Ma nationalité est française. Régulièrement, on essaie de me faire croire que je vis dans une démocratie évoluée. Ceci est bien loin d’être mon avis. Le fait est que je vis dans une oligarchie. Et mon opinion sur cette oligarchie est que, loin d’être avancée, elle est plutôt primitive.

L’illusion oligarchique de la démocratie

Oligarchie, d’une part parce que le vote blanc n’est pas reconnu dans le code électoral. Aujourd’hui, si je vote blanc ou si j’écris une insulte sur un papier que je mets dans l’urne, cette république considère que c’est exactement la même chose ; c’est-à-dire « rien« . Un respect pour l’expression citoyenne très très relatif, pour le moins. Ainsi, je n’ai que le droit factice de choisir mon représentant parmi ceux qu’un système préélectoral m’impose ! Je le connais pour y avoir participé un peu ; il est souvent mafieux et, au minimum, fondé sur le seul critère financier. Je n’ai tout simplement pas le droit de dire : « Je ne reconnais pas votre choix comme un choix libre ! » ou « Personne ne me convient, je veux d’autres critères sélectifs ! » ou « Je veux d’autres approches politiques pour me représenter ! » ou tout simplement « Cessez de vous foutre de ma gueule, s’il vous plait, vos manigances et gesticulations politiciennes ne représentent pas mes valeurs ! ». Et en fait, oui, j’ai le droit de l’exprimer, mais seulement de l’exprimer. Aucune conséquence concrète ne sera produite par la république, validant ainsi la définition coluchesque de la démocratie : « Causez toujours ! ». Je ne souhaite pas convaincre de mes idées sur les partis politiques, je prétends simplement qu’une démocratie réelle ne peut pas sérieusement laisser sans effet une expression de vote très largement majoritaire à la majorité des élections (votes nuls, blancs, abstentions et non-inscrits aux listes électorales). Une démocratie réelle ne peut que mettre en place un système qui puisse changer par lui-même. Aujourd’hui, l’oligarchie française a mis en place un système qui conserve le pouvoir des partis qui se prétendent « politiques« . Ils ne peuvent pas faire autrement, leur existence en dépend. Ils sont prisonniers de ce processus.

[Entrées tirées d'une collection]
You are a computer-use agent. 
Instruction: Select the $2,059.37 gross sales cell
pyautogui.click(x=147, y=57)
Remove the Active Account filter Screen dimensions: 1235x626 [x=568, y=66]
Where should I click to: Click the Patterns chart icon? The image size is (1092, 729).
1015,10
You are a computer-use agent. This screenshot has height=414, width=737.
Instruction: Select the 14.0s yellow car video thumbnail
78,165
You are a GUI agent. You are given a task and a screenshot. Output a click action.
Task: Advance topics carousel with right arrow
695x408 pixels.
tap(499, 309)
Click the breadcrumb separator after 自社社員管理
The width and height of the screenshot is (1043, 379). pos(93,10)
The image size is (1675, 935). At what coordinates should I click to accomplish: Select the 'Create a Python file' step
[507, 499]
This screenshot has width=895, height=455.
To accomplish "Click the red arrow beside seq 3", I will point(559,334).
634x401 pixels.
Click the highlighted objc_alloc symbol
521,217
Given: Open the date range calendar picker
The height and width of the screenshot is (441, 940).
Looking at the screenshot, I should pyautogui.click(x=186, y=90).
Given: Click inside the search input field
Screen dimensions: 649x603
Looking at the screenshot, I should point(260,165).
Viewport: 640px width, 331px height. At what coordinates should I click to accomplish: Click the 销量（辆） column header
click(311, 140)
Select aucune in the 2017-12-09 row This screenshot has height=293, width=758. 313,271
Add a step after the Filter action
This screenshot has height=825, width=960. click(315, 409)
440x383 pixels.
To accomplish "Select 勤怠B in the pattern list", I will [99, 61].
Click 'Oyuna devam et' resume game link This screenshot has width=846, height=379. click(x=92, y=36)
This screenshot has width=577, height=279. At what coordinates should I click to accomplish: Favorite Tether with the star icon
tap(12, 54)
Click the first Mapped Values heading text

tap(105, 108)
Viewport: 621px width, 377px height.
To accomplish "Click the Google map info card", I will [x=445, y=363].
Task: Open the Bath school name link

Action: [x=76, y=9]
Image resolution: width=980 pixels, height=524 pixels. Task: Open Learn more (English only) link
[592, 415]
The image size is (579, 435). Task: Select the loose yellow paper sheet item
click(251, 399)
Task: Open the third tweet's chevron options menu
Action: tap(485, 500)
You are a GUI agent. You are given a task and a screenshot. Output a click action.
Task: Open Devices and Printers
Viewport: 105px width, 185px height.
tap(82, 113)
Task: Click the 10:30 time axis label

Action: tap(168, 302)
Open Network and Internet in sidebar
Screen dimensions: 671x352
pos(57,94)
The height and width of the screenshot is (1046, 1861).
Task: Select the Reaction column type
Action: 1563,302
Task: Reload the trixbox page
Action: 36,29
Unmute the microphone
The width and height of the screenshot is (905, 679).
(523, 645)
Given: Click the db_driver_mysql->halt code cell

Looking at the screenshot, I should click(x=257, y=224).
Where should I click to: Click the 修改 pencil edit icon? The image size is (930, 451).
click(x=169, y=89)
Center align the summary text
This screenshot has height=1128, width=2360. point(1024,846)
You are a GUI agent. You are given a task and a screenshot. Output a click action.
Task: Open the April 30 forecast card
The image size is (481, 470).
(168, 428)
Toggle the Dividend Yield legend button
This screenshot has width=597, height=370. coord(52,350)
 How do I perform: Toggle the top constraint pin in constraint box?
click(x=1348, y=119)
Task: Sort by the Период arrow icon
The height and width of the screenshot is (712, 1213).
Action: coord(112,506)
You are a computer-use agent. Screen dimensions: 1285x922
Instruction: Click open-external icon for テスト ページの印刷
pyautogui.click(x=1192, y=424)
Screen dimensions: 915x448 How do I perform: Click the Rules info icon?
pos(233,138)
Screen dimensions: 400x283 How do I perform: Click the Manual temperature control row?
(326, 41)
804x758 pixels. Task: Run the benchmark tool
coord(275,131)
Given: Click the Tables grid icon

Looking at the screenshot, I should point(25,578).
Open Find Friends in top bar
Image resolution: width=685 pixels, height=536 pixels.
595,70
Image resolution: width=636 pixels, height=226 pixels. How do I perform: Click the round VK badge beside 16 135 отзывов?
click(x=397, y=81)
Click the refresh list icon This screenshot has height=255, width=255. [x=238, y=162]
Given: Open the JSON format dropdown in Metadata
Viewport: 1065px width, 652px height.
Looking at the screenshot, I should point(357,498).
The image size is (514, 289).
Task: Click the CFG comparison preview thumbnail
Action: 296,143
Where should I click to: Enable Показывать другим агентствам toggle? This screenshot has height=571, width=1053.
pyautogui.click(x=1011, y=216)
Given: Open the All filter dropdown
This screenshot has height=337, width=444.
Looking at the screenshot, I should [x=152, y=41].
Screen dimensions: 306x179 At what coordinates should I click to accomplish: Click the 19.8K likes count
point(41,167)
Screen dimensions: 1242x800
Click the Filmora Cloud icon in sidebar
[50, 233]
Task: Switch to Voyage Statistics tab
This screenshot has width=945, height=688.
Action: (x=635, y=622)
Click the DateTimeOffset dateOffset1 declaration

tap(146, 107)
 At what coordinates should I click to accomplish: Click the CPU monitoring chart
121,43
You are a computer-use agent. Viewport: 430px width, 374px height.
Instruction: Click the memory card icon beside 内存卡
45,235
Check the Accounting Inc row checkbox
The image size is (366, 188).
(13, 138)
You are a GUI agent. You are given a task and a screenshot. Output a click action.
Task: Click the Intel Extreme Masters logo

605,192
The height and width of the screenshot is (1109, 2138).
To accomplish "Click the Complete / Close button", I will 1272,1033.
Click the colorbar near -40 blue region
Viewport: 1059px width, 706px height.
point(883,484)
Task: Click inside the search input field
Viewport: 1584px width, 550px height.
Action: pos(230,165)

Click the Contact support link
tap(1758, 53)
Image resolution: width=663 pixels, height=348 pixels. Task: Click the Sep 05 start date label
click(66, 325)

*Consigne*
Selon le texte sur l'oligarchie, pour quelle raison la France serait-elle une oligarchie plutôt qu'une démocratie ? Répondez en une à trois phrases. Ces entrées n'ont aucun rapport avec le texte sur l'oligarchie.

*Réponse*
D'une part parce que le vote blanc n'est pas reconnu dans le code électoral : un bulletin blanc y vaut « rien », exactement comme un papier portant une insulte. L'électeur ne peut donc que choisir son représentant parmi ceux qu'impose un système préélectoral, sans que son refus produise la moindre conséquence concrète.